The only downside for Charlotte was that she’d been getting to see Eric in the office every day. Now she’d have to be lucky enough to run into him around the compound or, just maybe, find another way to spend even more time with him. Charlotte scanned the room quickly—she didn’t want to be obvious—and noticed his office was empty, along with Mike’s and DJ’s.
“Late again,” Pam noted to Charlotte.
“Predictable to the end,” Prue complained.
“Metal Mike and DJ are bad influences,” Charlotte whispered, excusing Eric from blame. “Too many late-night jam sessions, that’s all.”
Markov cleared his throat, signaling for quiet. He was not the sentimental type, so no one expected a gooey farewell speech.
“I’m glad you are all here,” Markov began. “Well, almost all of you.”
As he was about to continue his remarks, the interns heard a familiar rumbling of footsteps that quickly grew into a stampede as what appeared to be a little tornado of souls burst in. They turned toward the door, overhung by the sign that read Docendo discimus (We learn by teaching).
“Sorry, yo,” DJ hollered.
“D.O.A.,” said Mike.
“You’re tardy,” Markov admonished.
Just because it was their last day didn’t mean he was going to give Eric, Mike, and DJ a pass. He considered tardiness not just disrespectful to him, but dangerous to all those callers who were counting on them for guidance.

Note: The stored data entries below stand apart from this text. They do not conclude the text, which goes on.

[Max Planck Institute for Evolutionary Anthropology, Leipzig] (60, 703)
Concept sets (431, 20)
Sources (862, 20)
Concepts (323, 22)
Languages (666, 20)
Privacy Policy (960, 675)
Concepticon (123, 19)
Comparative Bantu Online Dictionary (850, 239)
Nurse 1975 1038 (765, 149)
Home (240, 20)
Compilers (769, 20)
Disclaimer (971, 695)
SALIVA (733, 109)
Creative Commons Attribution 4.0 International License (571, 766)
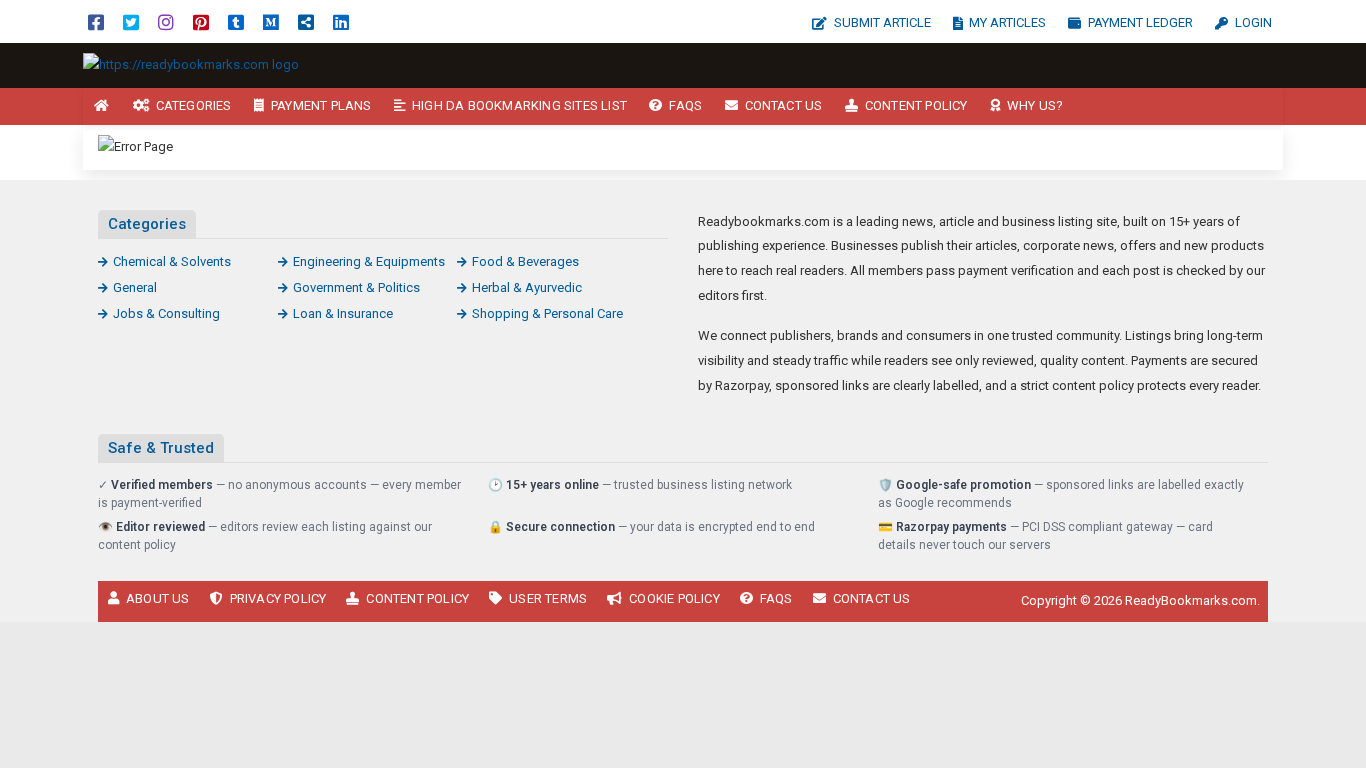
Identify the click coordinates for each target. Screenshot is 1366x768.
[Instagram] (166, 21)
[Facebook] (96, 21)
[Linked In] (341, 21)
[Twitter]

“Oh,” Eric said casually as he took his seat, in a tone that might have conveyed either arrogance or curiosity, depending on one’s point of view. “Did we miss something important?”
Eric was rough around the edges, rocking a choppy punk haircut, Wayfarers, a black leather jacket, red high-tops, ripped skinny black jeans, and an attitude to match. He could be coarse but was always charming and hard to dislike. Even for Markov, who cracked a knowing smile.
“I’d like to think that everything I say is important,” Markov replied sarcastically. “Otherwise I’d be wasting my breath.”